眉間をひそめた大佐が、意を決して耳元で囁いた。
「部下を使ってドイツの情勢を探らせている。ヴァイマル首相が急死された」
「えっ」
「しっ、静かに。まだ公にされていない極秘事項だ。もっとも、いつまでも隠し通せるものでもないが」
「まさか、ドイツで内乱が」
「考えたくはないが、可能性の一つとして排除できない」
ようやく戦争が終わったというのに……
「ソーマ。君はドイツの国政を知っているかい」
「確か、共和制かと」
「そう。国民の代表が元首となって政治を行う共和制だ。けれど……」
ふと大佐の顔が曇った。
「ドイツにはまだ君主が存在する」
「それは……」
どういう事だろう。
ニホンは議会制民主主義の立憲君主制だから首相とは別に、君主……天皇が存在する。
しかし、ドイツは……
「先の革命……帝政ドイツを解体して、現在の共和制ドイツが誕生した。しかし、歴代首相……いや、国民は皇帝の存続を許したんだ。

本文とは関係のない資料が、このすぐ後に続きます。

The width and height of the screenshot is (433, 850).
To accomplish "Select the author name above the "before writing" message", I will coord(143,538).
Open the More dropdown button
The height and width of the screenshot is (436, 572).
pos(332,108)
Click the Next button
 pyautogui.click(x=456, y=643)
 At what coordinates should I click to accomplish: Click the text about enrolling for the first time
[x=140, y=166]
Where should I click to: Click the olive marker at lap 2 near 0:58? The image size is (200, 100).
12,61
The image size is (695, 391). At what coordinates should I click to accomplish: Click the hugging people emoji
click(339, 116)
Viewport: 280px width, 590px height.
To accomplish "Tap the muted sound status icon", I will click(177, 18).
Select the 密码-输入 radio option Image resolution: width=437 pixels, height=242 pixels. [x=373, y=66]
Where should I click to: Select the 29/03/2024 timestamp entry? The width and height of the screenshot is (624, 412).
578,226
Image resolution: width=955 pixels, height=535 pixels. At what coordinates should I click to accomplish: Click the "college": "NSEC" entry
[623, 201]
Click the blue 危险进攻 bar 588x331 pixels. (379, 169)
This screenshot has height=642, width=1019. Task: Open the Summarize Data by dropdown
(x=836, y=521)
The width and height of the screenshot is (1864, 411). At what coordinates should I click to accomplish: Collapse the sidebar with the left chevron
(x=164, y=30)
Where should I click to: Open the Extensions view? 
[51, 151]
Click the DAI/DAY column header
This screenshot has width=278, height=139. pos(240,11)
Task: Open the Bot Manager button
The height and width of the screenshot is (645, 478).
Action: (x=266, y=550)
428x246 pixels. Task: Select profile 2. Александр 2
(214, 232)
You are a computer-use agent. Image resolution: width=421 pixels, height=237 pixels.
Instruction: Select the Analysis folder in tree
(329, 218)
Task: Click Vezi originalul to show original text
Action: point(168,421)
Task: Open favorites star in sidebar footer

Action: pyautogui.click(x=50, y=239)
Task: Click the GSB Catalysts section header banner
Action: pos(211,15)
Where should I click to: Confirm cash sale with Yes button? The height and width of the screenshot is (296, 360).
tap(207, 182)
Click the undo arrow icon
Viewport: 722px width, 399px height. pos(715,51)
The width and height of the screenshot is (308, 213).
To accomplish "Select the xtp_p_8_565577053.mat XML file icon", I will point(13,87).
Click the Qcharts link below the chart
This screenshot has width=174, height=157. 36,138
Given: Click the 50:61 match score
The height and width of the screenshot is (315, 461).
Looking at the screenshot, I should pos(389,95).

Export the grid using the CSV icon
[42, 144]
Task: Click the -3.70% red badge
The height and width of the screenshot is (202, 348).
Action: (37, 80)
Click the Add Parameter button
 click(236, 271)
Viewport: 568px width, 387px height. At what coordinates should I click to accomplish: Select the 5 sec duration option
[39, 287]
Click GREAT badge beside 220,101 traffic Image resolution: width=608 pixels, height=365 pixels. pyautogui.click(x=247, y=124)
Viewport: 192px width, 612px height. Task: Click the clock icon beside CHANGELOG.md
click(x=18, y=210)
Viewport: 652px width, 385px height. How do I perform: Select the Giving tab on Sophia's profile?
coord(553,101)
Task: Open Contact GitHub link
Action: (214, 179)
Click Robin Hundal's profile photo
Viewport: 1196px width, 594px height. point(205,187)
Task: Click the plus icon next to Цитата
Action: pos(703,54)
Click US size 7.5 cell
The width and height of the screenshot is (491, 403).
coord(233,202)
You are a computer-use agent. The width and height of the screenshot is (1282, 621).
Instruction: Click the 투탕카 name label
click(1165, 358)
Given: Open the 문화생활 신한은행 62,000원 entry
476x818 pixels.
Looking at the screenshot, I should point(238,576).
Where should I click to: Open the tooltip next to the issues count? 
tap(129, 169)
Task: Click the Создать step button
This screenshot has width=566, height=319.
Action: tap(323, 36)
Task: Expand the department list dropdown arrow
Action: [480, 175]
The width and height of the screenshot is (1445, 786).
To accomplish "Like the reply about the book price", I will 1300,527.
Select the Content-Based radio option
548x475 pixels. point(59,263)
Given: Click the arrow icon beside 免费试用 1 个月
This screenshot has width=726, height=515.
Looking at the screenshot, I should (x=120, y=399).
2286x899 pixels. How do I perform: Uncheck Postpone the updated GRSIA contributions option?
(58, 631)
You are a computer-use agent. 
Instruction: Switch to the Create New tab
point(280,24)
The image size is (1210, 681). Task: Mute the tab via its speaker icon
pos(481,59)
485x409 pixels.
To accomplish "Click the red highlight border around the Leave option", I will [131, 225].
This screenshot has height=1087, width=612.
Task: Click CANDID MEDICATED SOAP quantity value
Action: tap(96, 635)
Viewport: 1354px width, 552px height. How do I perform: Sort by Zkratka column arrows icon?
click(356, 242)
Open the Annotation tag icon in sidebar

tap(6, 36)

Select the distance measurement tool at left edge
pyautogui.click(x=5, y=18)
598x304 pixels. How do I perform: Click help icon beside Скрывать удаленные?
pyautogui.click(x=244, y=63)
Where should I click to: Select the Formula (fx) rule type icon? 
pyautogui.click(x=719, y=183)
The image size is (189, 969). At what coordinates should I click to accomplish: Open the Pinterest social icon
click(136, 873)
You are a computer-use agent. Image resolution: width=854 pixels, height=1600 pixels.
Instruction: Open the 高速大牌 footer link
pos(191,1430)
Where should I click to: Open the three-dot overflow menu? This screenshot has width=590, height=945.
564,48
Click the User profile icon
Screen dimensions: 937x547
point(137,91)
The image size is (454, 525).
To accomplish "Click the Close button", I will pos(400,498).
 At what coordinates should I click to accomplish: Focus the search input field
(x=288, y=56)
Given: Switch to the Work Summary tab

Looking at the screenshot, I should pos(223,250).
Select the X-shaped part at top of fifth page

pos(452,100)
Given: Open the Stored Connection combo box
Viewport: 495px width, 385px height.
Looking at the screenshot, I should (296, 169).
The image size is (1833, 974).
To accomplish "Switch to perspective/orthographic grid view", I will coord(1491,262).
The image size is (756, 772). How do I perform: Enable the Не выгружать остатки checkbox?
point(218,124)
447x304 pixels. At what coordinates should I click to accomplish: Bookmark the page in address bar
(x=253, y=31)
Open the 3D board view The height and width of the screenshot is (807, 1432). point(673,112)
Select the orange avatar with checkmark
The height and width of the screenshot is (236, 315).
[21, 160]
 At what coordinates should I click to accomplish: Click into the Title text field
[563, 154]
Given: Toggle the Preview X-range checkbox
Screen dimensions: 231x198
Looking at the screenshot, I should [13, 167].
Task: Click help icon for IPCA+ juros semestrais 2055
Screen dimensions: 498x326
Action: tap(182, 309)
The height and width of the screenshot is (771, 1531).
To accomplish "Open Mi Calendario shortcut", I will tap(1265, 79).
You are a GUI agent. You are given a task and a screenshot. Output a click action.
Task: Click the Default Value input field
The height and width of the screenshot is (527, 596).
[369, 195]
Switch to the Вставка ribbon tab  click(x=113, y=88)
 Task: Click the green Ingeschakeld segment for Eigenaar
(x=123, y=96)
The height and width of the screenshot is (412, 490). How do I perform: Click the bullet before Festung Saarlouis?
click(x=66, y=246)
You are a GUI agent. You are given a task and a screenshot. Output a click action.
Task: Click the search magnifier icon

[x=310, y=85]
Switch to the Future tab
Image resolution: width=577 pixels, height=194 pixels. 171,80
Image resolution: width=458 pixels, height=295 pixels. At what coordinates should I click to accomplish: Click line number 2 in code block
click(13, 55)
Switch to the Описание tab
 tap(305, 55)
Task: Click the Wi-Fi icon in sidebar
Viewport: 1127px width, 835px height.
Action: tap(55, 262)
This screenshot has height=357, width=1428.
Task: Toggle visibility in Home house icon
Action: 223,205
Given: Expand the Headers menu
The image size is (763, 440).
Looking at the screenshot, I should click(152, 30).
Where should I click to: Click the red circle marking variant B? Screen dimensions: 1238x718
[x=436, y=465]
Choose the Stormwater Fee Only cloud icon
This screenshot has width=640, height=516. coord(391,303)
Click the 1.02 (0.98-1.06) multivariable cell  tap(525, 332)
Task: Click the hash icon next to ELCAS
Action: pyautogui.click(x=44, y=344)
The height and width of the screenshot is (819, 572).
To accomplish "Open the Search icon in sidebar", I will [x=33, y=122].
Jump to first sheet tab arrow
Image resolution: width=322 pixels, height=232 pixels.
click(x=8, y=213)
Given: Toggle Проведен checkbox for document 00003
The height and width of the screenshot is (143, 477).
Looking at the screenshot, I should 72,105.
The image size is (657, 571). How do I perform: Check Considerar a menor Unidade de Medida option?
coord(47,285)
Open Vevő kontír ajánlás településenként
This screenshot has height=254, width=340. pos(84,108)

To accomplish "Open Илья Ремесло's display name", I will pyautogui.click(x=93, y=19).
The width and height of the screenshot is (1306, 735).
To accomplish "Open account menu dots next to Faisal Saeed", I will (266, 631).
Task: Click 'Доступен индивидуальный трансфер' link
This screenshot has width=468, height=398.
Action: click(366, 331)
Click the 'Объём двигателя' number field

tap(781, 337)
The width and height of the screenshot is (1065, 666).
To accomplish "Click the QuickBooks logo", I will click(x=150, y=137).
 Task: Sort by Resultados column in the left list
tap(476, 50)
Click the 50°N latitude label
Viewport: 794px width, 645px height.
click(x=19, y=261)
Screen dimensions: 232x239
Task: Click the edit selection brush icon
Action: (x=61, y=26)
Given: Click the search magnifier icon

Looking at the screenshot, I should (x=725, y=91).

革命に協力した貴族が、特権を手放したくなかったんだよ。……いや、違うね。特権・権益の存続を条件に、貴族が革命に協力した。
だから共和制の国に、未だに貴族というものが存在する。実に愚かな事だよ。かく言う私も伯爵家なのだから、皮肉なものだ」
大佐……
「話を戻そうか。ドイツには皇帝が存在する。政治的権力は一切持たない。しかし……」
「ドイツが内乱状態だとしたら、皇帝が原因かも」
再び権威を取り戻そうと。
「まさか首相は、皇帝にッ」
「しっ、そこから先は言ってはいけないよ。確証のない憶測は、不要の争いを招く。首相には持病があったからね。何とも言えない」
不意によぎった暗殺の二文字をグッと押し留めた。
「ソーマ、私はドイツに戻るよ」
「でも空港が」
「だから……君にお願いしたい。飛行機を何とか手配して貰えないだろうか。飛行機だけでいい。操縦は私がする」
「それは……」
政情不安定なドイツへの帰国は危険なのではないか。
「君にしか頼めない。お願いだ」
藍色の双眼が俺を見つめた。
ハッとして視線を逸らすけれど、逃れられない。大佐の真摯で思い詰めた気持ちから。
俺には、この人を……
「分かりました」
止める事はできないんだ。
「ありがとう……ごめん」
抱きしめられた腕の中で震える。
ビクンッと揺れた体を安心させようと、大佐がぎゅっと強く、胸の中に抱いた。
鼓動が速くなるのは、きっと不安……
大佐の母国は最早、安全とは言えない。なのに俺は大佐を送り出そうとしている。
「情勢が安定したらすぐに君を呼ぶよ。その時は君も……」
「ダメです。それじゃ」
「えっ」
ハッとして、大佐の目が見開いた。